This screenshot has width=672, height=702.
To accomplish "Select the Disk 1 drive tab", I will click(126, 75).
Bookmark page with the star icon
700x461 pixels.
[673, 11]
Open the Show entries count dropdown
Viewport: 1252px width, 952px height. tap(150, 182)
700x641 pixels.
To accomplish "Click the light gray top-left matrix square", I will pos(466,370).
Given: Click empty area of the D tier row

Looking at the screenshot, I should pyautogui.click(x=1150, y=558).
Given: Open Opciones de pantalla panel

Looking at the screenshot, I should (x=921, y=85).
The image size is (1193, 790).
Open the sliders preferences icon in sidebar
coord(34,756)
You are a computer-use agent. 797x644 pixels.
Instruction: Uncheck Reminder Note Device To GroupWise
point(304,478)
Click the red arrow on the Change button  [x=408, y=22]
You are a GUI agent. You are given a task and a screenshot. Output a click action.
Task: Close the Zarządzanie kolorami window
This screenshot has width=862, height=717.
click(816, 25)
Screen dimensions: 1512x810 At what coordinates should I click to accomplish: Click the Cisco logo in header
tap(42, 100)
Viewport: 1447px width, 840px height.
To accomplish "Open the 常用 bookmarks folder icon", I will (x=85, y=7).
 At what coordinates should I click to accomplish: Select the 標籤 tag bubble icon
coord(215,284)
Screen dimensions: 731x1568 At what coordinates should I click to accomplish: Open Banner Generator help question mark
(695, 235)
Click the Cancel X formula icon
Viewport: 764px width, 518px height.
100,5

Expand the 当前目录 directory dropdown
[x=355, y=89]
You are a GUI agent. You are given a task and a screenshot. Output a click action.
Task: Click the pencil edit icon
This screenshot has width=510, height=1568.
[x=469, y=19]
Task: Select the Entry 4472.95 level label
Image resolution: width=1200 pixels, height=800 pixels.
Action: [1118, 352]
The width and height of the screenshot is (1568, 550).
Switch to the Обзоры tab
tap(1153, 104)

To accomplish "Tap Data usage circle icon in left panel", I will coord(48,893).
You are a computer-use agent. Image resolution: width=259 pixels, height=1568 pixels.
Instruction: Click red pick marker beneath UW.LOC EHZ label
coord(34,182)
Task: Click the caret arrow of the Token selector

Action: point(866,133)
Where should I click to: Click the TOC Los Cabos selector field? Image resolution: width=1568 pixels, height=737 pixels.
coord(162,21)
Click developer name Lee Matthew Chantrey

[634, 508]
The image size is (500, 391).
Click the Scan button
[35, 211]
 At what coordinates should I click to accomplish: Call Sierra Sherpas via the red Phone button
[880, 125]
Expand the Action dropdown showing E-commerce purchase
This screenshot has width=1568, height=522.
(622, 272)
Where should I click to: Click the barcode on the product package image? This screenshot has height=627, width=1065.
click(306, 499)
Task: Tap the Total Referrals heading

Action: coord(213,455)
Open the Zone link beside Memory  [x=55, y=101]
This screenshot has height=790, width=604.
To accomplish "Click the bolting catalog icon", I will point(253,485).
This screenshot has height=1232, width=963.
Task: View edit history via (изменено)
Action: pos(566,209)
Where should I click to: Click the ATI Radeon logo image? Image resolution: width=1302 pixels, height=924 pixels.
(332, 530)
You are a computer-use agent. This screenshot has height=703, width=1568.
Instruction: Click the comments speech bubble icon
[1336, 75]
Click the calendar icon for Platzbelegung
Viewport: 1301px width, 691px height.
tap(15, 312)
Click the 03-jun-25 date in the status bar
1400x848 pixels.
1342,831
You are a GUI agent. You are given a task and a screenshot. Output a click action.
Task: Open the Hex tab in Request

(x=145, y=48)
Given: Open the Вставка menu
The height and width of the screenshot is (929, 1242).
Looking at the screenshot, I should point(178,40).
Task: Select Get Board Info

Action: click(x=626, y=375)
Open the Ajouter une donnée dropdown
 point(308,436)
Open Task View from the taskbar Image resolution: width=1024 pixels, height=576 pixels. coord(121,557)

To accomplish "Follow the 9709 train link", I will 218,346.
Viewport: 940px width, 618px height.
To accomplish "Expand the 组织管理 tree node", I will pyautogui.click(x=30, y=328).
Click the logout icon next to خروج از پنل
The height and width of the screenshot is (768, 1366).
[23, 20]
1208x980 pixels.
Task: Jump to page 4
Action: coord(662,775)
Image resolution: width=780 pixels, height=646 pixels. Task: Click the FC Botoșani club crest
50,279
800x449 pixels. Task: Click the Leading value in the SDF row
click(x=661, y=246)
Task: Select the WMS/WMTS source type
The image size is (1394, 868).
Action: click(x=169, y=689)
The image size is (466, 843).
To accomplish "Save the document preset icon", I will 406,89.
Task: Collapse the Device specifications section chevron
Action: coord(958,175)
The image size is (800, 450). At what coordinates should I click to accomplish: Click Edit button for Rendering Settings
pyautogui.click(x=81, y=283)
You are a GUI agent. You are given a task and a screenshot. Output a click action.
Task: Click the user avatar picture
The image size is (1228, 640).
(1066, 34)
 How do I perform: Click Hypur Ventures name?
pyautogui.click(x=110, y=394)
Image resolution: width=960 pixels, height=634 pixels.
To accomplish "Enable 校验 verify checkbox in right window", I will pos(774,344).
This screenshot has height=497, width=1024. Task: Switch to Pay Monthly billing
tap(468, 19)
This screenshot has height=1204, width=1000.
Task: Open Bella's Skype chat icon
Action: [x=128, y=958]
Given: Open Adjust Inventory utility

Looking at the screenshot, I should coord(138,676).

======

§ **EXERCISE PROMPT**: Print only what lies in the material above starting at the line with "The image size is (800, 450)." and ending at the line with "Image resolution: width=960", every line exactly as given.

§ **COMPLETED TASK**:
The image size is (800, 450). At what coordinates should I click to accomplish: Click Edit button for Rendering Settings
pyautogui.click(x=81, y=283)
You are a GUI agent. You are given a task and a screenshot. Output a click action.
Task: Click the user avatar picture
The image size is (1228, 640).
(1066, 34)
 How do I perform: Click Hypur Ventures name?
pyautogui.click(x=110, y=394)
Image resolution: width=960 pixels, height=634 pixels.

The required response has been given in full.